WHY YOU’RE MORE CREATIVE IN COFFEE SHOPS
Why do we miss tapping away on our laptops in a public setting? Why, when things settle down, would we bother going back out to work in places like coffee shops only to isolate ourselves with our heads down and headphones on?
… Scientists have known for years that background noise can benefit our creative thinking. A 2012 study published in the Journal of Consumer Research showed that a low-to-moderate level of ambient noise in a place like a coffee shop can actually boost your creative output. The idea is that if you’re very slightly distracted from the task at hand by ambient stimuli, it boosts your abstract thinking ability, which can lead to more creative idea generation.
… Another study from 2019, which had similar findings, zeroes in on what’s called “stochastic resonance”: originally observed in animals, it’s the phenomenon in which just the right amount of noise benefits our senses. And while that ‘Goldilocks’ level of noise is different for everyone, audio stimuli in the background also help us improve decision making.
… And while the stereotypical coffee-shop user might be a lone worker struggling with a creative project, experts say these café settings can also benefit work groups who are brainstorming and building camaraderie. There is an implied formality when gathering on digital meeting platforms. By contrast, there is an air of informality when meeting up at a bar or café.
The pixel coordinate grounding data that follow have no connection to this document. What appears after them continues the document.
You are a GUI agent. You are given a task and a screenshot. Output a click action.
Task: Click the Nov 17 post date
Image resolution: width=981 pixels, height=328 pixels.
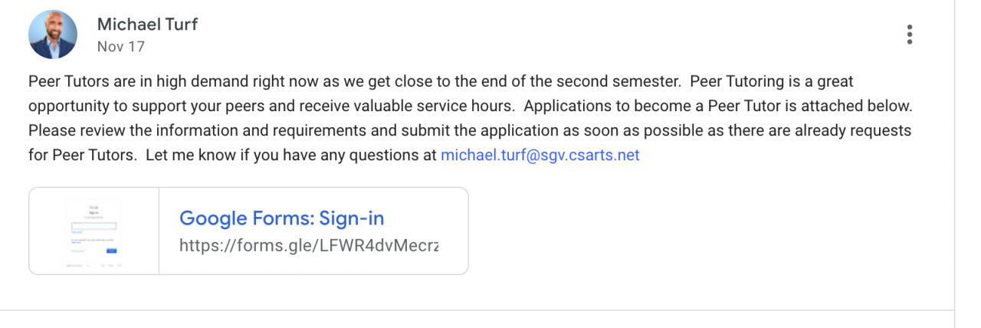[x=120, y=47]
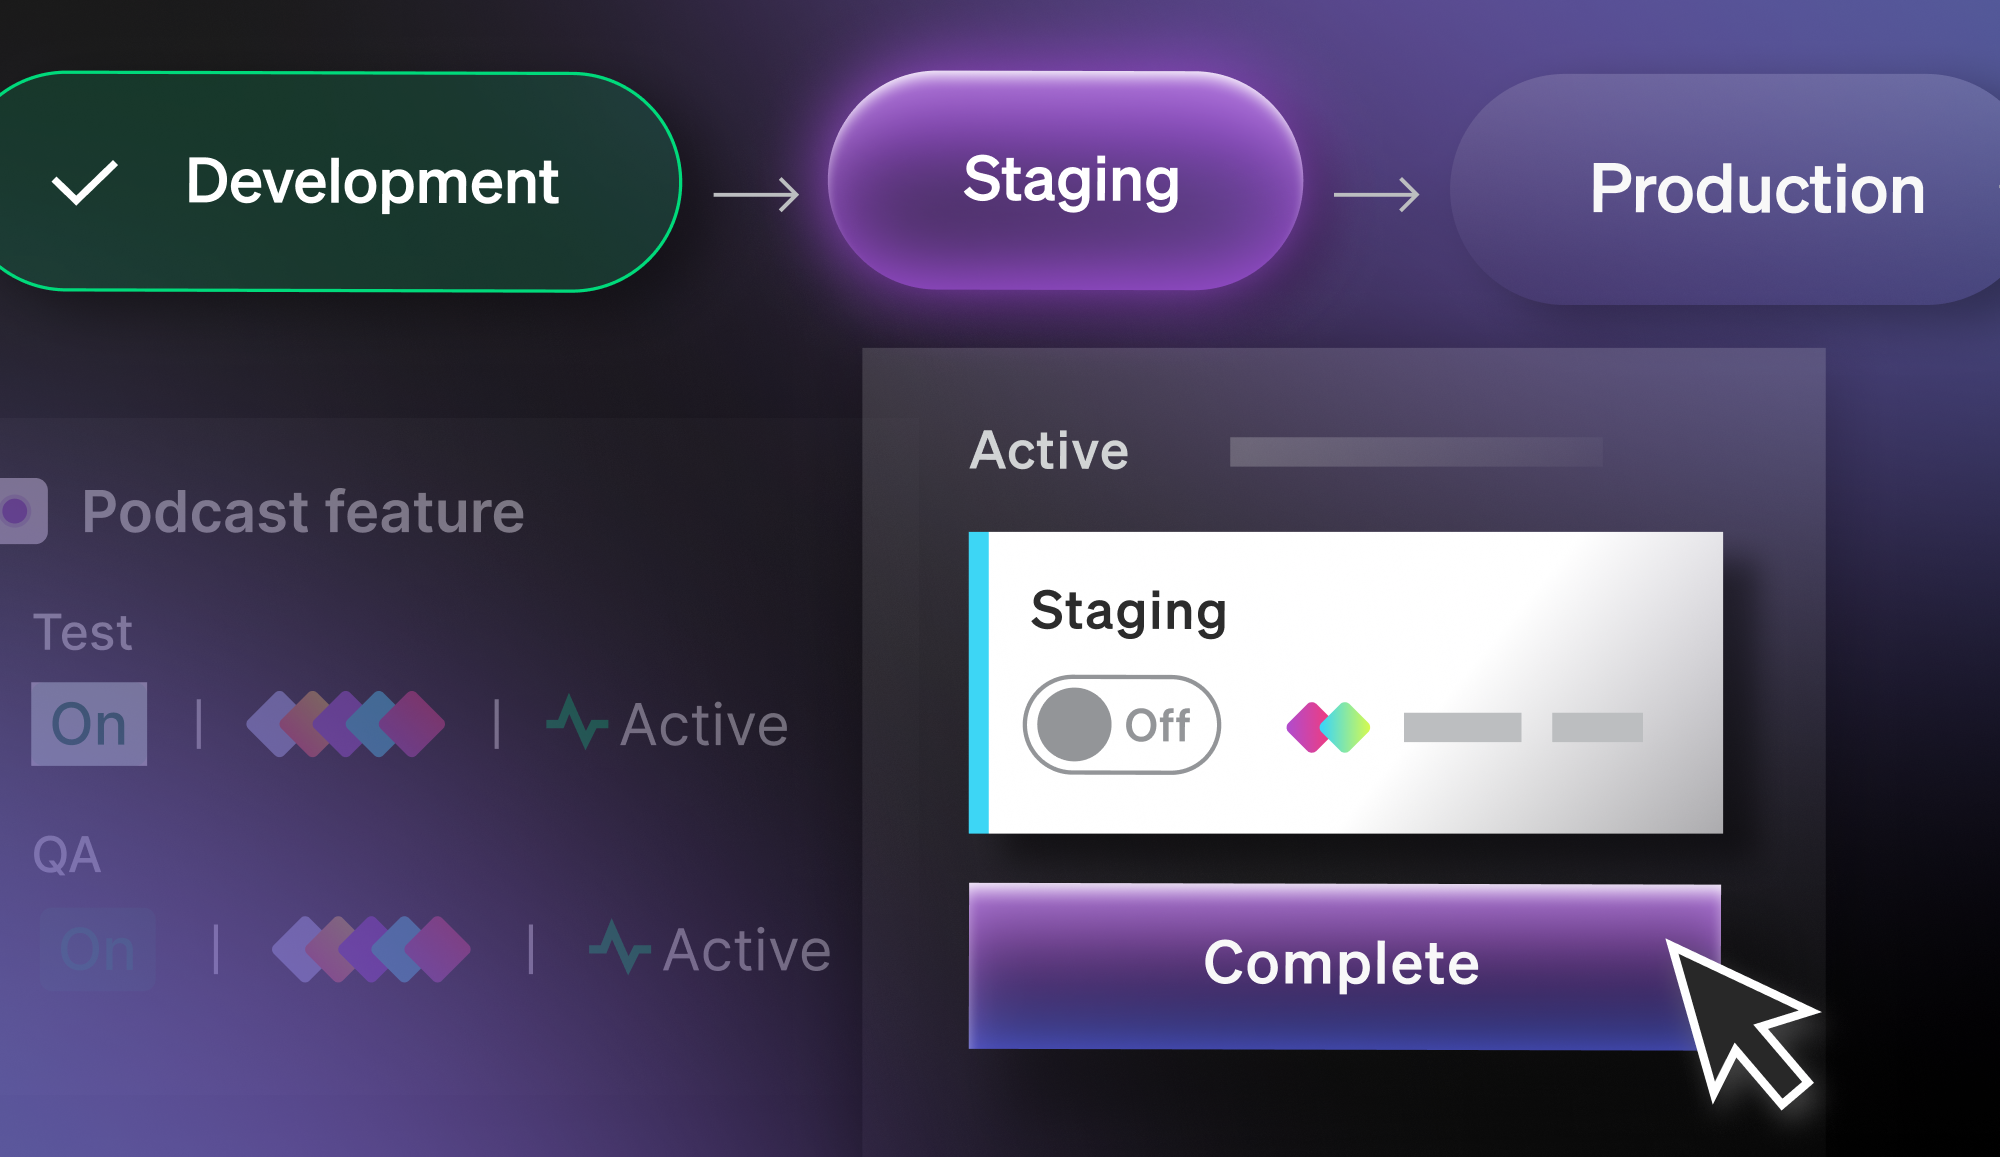Screen dimensions: 2000x1157
Task: Select the Staging pipeline stage
Action: pyautogui.click(x=1066, y=181)
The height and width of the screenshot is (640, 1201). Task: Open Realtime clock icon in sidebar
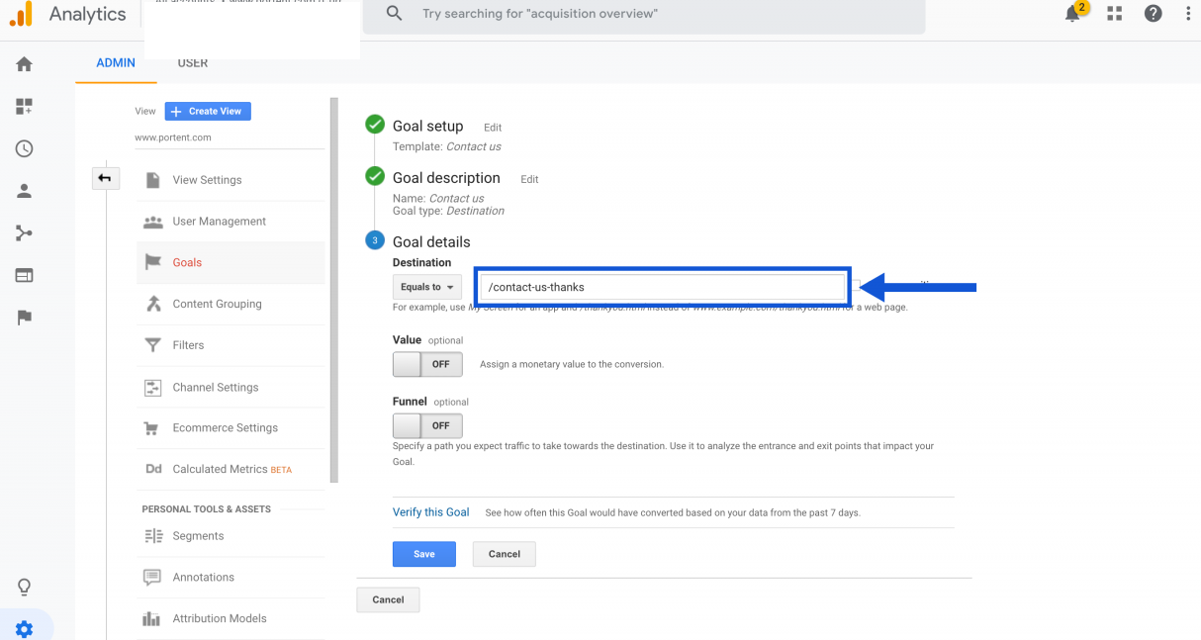tap(24, 149)
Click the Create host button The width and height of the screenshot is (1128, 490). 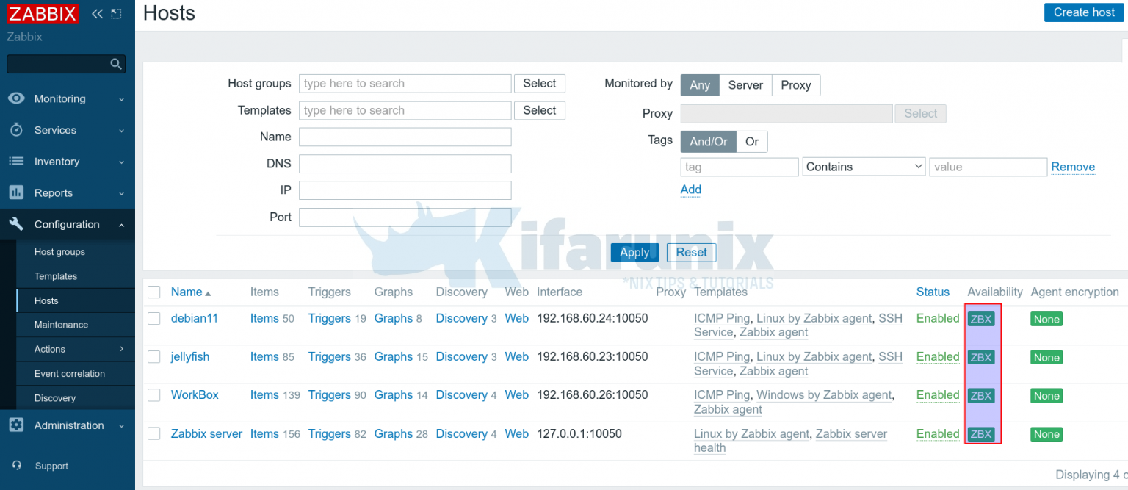click(x=1084, y=12)
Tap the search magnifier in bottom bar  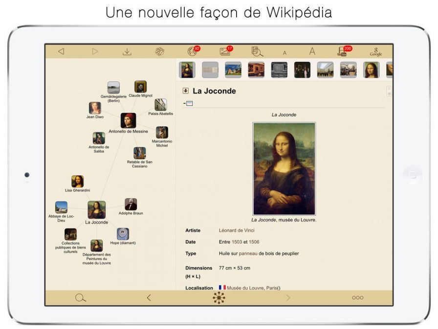click(x=81, y=298)
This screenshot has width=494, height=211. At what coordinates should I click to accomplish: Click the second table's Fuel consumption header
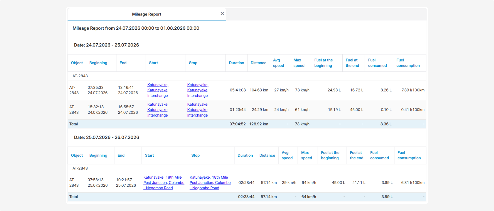point(409,155)
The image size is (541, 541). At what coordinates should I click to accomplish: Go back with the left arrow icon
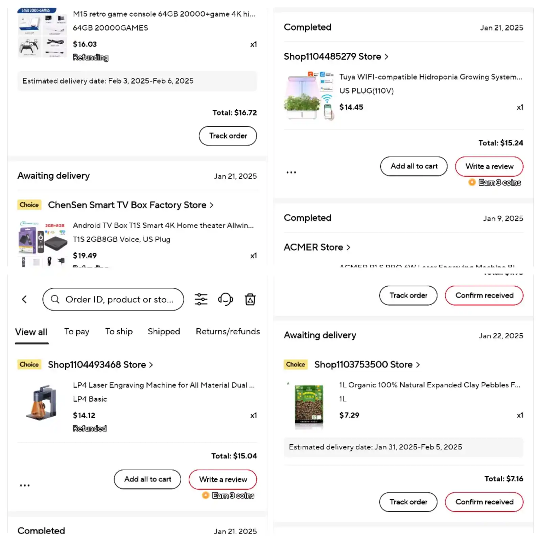[24, 299]

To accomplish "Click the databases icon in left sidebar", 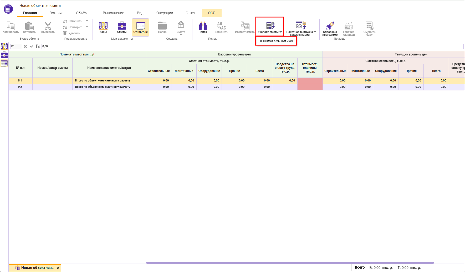I will click(4, 47).
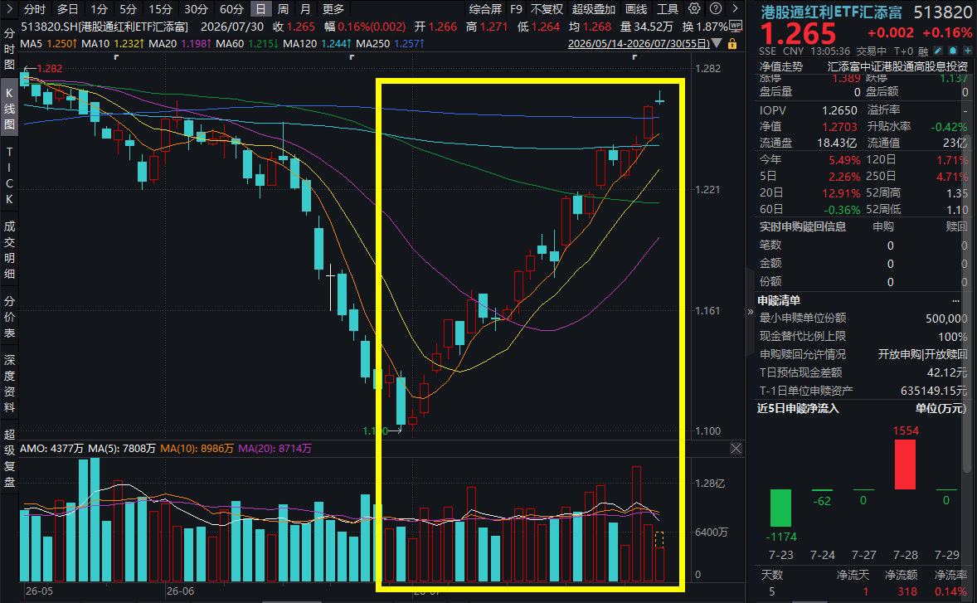Image resolution: width=977 pixels, height=603 pixels.
Task: Switch to the 周 weekly period tab
Action: [283, 9]
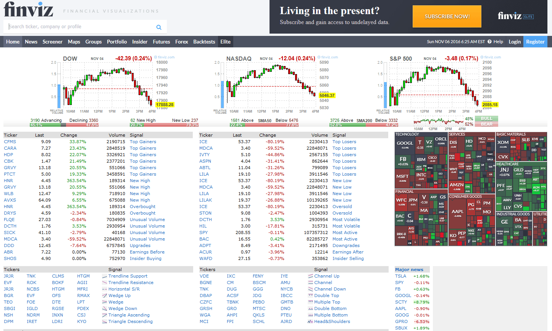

TIFFANY TRUMP ANNOUNCES ENGAGEMENT
Donald Trump’s daughter Tiffany announced her engagement on the eve of the end of her father’s presidential term. Tiffany’s fiance is Michael Boulos. Tiffany is Trump’s daughter from his marriage to Marla Maples.
… Boulos grew up in Lagos, Nigeria, which Tiffany’s father once called a (blank)hole country. His family runs Boulos Enterprises, a successful motorcycle company. Michael is an heir to the multi-billion dollar family fortune.
JOB SEEKERS HAVE APPLIED FOR 16 DIFFERENT ROLES DURING THE PANDEMIC
The average job seeker has unsuccessfully applied for 16 different roles during the pandemic. A survey of 2,000 employed and unemployed adults currently looking for a job found eight in 10 have attributed a downturn in their mental well-being to the search for a new role. Of these, 45 percent feel their motivation has been damaged by the process, while 38 percent said their self-esteem and morale were hit as a result. And another 44 percent have also seen their confidence levels nosedive thanks to their search for a new job. The dampening in confidence has resulted in 28 percent lying to friends or family members about how many roles they have applied for.
MISSING TEEN BUILT A SNOW CAVE TO SURVIVE UNTIL RESCUERS ARRIVED
A Canadian teen who got lost while snowmobiling managed to survive by constructing a snow cave and staying in it until he was discovered. Photos shared by law enforcement on Facebook show the impressive-looking snow den the impromptu 17-year-old survivalist built and hunkered down in until the rescue. • IMAGES
PEOPLE JUDGE YOU BASED ON TWO CRITERIA
People size you up in seconds, but what exactly are they evaluating? A Harvard Business School professor (Amy Cuddy) studied first impressions and found patterns in these interactions. In her book, Presence, Cuddy says people quickly answer two questions when they first meet you:
• Can I trust this person?
• Can I respect this person?
… Psychologists refer to these dimensions as warmth and competence respectively, and ideally you want to be perceived as having both.
… Cuddy says MBA interns are often so concerned about coming across as smart and competent that it can lead them to skip social events, not ask for help, and generally come off as unapproachable. These overachievers are in for a rude awakening when they don’t get the job offer because nobody got to know and trust them as people.